=== Kaynak Metin ===

Başlık: Ynt: Atsız'ın bir makalesi
Gönderen: KÜR ŞAD 2023 - 26 Ocak 2013
Karma eğitime taraftar olmayanlar, kızları eğitimden tamamen dışlayalım demiyor ki. Müfredat aynı olduktan sonra, aynı okulda da olsalar, başka okullarda da bulunsalar eş değer bilgi birikimiyle yetişecektir çocuklar. Kadın evdeşlik ve analık görevlerini de üstleneceği için; erkeklerden daha kültürlü yetiştirilmelidir. Buna bir itirazı olan yoktur bence. İtiraz edilen nokta şu. Ergenlik dönemindeki kız ve erkek çocuklarını aynı çatı altında tutmak, hem disiplin, hem de ahlak açısından sakıncalıdır. Örneklerini görmek isteyenler kendilerine en yakın liseyi ziyaret edebilirler.
Kadının asli görevi ve Türkçülüğün kadına bakışı hakkında bilgi edinmek için, Atsız atanın "Türkçülüğün meseleleri" isimli makalesi okunmalıdır.
Başlık: Ynt: Atsız'ın bir makalesi
Gönderen: o.öcal - 27 Ocak 2013
Dede Korkut hikayelerini hatırlarsak hikayeye konu olan yiğidin veya beyin kırk savaşçı arkadaşı vardır, yine hikayeye konu olan Türk kızının (Bey kızı) kırk yiğit kız savaşçı arkadaşı vardır. Bunlar ayrı ayrı kuvvetlerdir. Ama gerektiğinde birleşerek bir birlerine yardımcı olurlar.

=== Verilen Malzeme ===

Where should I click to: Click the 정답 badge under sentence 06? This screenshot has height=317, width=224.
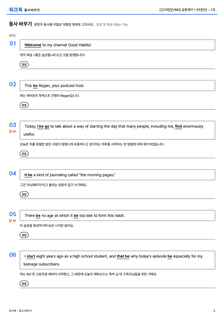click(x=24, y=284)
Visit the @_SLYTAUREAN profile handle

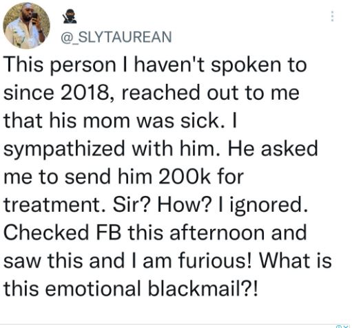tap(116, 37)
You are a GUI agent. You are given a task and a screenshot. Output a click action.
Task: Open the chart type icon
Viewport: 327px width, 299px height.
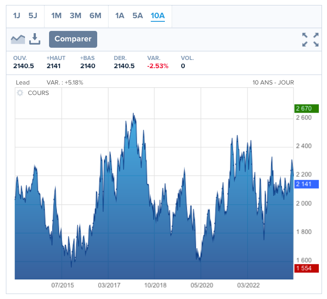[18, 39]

===
=== Verilen Malzeme ===

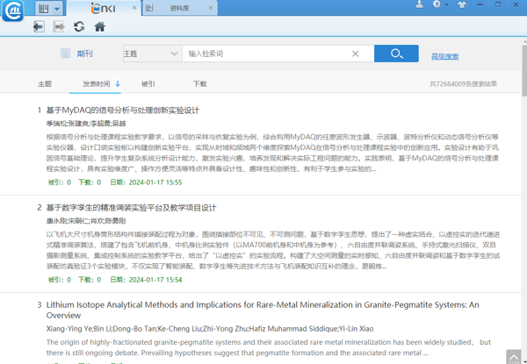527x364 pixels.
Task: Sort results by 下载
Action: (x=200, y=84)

===

* Görev: Kaynak metni düzenleyin: "Kadının asli görevi" sözlerinin geçtiği yerden başlayıp "birlerine yardımcı olurlar." sözlerinden sonra durarak bu bölümü yeniden yazın, içindeki "yiğidin" ifadesinin yerine de "kahramanın" koyun.

* Tamamlanan Alıştırma:
Kadının asli görevi ve Türkçülüğün kadına bakışı hakkında bilgi edinmek için, Atsız atanın "Türkçülüğün meseleleri" isimli makalesi okunmalıdır.
Başlık: Ynt: Atsız'ın bir makalesi
Gönderen: o.öcal - 27 Ocak 2013
Dede Korkut hikayelerini hatırlarsak hikayeye konu olan kahramanın veya beyin kırk savaşçı arkadaşı vardır, yine hikayeye konu olan Türk kızının (Bey kızı) kırk yiğit kız savaşçı arkadaşı vardır. Bunlar ayrı ayrı kuvvetlerdir. Ama gerektiğinde birleşerek bir birlerine yardımcı olurlar.